Aufgaben:
(a) Prüfen Sie am Text über die Richter von Uliastai, ob diese Aussagen zutreffen: (i) Die Richter kauften den Lkw mit dem Erlös aus dem Verkauf ihres Viehs. (ii) Der Lkw war auf den Namen des Präsidenten des Bezirksgerichts eingetragen. (iii) Beckmann ist zum ersten Mal in der Mongolei. Antworten Sie jeweils mit Ja oder Nein und zitieren Sie wörtlich die entscheidenden Worte des Textes.
(b) Übertragen Sie diesen Satz aus dem Text über die Richter von Uliastai ins Englische: „Doch als die Dürre kam und das Futter knapp wurde, rangen sich die Richter dazu durch, das Vieh zu verkaufen.“

____ Textauszug

Wie die Richter von Uliastai einen Lkw anschafften
GTZ und Hanns-Seidel-Stiftung aktiv bei der Rechtsreform
Von Hugo Kröpelin


Heinrich Beckmann, hier mit Teilnehmern
eines mehrwöchigen Kurses vor dem Stadtgericht von Ulaanbaatar

Jahrelang hatten die Richter von Uliastai, einer Bezirksstadt im Nordwesten, von ihrem Gehalt etwas abgezweigt und dafür eine Schafherde angeschafft. Wollte einer von ihnen ein Fest feiern, konnte er reichlich Hammelfleisch auffahren. Doch als die Dürre kam und das Futter knapp wurde, rangen sich die Richter dazu durch, das Vieh zu verkaufen. Mit dem Erlös kauften sie einen Lkw. "Stoßen Sie darauf mit uns an", bat der Präsident des Bezirksgerichts den Deutschen Heinrich Beckmann. Der frühere Präsident des Landgerichts Verden folgte der Einladung, konnte sich aber die Frage nicht verkneifen: "Wem gehört denn nun das Fahrzeug? Dem Gericht oder seinen Mitgliedern?" Betroffenes Schweigen in der Runde. "Wenn ihn einer braucht, kann er ihn nutzen", meinte der Kanzleichef und verriet, eingetragen sei er auf seinen Namen. "Und wenn ein Mitarbeiter des Gerichts ausscheidet? Bekommt der eine Abfindung?" Noch während des Umtrunks wurde festgelegt: Der Lkw ist gemeinschaftliches Eigentum. Jeder erhält einen Anteilschein, und den kann er beim Ausscheiden einlösen.

Der 68-jährige Beckmann ist schon zum zweiten Mal in der Mongolei, um hiesige Richter fortzubilden. "Zuerst hatte ich es für unmöglich gehalten, ihnen in einer für sie fremden Sprache irgendwelche Erfahrungen zu vermitteln", erinnert er sich. Doch entschlossen nahm er den Auftrag des Senior Expetern Service und der Gesellschaft für Technische Zusammenarbeit (GTZ) an. 7000 Kilometer hat er im ersten Sommer zurückgelegt, im Jeep über Stock und Stein durch die Steppe oder mit der nicht gerade komfortablen AN 24. Mit der Dolmetscherin ging es leicht in medias res: Das mongolische Zivilrecht ist nach der Wende reformiert worden, es basiert weitgehend auf deutschem Recht", hat der Seniorrichter festgestellt. Da es aber offenbar wenig angewendet wurde (siehe obiges Problem aus dem Eigentumsrecht als Teil des Zivilrechts), habe seine Aufgabe darin bestanden, "den Richtern den systematischen Aufbau von Gesetzen vermitteln" und unter anderem deutlich zu machen, "wie ein klar gegliedertes, logisches und dem Leser verständliches Urteil abgefasst wird".

________
____ Bereitgestellte Daten

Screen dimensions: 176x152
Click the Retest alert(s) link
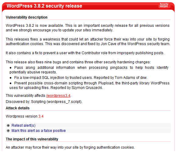[23, 125]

________

Antworten in Reihenfolge:
(a)
(i) Ja: „rangen sich die Richter dazu durch, das Vieh zu verkaufen. Mit dem Erlös kauften sie einen Lkw.“
(ii) Nein: „meinte der Kanzleichef und verriet, eingetragen sei er auf seinen Namen“
(iii) Nein: „Der 68-jährige Beckmann ist schon zum zweiten Mal in der Mongolei“

(b) But when the drought came and fodder grew scarce, the judges brought themselves to sell the livestock.